WHAT TO PRODUCE:
Reproduce verbatim the records from the line that contains "has width=1366, height=600." through the end of the records, including both ends.

START DATA FOR THE TASK

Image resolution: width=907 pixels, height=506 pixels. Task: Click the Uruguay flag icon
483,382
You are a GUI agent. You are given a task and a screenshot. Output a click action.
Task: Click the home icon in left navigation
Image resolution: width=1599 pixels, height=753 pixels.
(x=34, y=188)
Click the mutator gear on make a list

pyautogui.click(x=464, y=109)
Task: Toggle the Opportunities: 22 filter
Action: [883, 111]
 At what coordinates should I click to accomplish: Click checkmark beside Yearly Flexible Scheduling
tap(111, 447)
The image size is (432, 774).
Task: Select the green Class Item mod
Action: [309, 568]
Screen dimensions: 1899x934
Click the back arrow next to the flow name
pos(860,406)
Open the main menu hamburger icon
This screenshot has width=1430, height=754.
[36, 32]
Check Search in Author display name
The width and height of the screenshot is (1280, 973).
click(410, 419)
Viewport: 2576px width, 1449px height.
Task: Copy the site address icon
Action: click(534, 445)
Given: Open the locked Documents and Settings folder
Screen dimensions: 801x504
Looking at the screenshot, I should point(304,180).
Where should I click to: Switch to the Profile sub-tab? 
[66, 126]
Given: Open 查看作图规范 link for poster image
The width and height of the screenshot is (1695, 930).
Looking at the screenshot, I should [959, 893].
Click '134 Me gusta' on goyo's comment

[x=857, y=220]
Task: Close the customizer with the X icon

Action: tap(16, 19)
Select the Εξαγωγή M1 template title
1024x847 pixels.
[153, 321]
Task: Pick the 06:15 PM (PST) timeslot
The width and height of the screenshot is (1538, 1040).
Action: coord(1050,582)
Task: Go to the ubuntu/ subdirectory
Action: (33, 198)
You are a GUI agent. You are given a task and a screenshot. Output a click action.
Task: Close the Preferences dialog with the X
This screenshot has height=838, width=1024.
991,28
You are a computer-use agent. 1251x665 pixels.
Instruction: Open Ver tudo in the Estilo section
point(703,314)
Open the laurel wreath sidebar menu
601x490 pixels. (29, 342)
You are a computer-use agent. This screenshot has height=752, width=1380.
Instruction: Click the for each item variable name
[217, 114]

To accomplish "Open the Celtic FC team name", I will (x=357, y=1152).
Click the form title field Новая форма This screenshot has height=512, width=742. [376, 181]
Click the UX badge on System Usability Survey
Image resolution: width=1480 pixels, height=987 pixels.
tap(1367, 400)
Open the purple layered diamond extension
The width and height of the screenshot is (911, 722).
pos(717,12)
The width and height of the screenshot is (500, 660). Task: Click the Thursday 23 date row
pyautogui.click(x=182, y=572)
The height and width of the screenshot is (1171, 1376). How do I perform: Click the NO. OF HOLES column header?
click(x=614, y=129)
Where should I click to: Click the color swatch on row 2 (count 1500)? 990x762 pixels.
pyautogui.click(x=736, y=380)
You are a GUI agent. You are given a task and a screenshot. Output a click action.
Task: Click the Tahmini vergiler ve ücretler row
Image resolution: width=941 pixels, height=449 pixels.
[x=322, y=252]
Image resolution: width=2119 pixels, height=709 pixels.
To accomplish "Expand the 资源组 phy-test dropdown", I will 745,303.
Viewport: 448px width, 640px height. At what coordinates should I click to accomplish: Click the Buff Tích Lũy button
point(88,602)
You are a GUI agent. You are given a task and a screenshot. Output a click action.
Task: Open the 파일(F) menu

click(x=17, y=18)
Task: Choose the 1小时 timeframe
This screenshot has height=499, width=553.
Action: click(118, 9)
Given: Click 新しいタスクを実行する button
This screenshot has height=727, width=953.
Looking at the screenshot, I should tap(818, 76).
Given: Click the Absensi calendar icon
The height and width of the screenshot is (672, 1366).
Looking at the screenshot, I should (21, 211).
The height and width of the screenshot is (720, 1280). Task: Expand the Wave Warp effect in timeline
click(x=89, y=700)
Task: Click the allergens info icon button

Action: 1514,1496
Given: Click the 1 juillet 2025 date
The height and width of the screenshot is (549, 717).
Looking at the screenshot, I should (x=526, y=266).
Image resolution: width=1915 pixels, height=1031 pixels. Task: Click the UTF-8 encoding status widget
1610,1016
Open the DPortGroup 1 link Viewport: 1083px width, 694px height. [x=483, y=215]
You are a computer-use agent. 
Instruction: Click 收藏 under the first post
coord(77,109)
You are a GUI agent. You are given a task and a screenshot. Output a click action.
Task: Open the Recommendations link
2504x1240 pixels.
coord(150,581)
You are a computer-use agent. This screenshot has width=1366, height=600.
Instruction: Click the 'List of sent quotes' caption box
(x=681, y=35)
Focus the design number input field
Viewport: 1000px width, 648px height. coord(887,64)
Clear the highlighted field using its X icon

END DATA FOR THE TASK

RESPONSE TO THIS TASK:
You are a computer-use agent. This screenshot has width=1366, height=600.
Instruction: Click the 'List of sent quotes' caption box
(x=681, y=35)
Focus the design number input field
Viewport: 1000px width, 648px height. coord(887,64)
Clear the highlighted field using its X icon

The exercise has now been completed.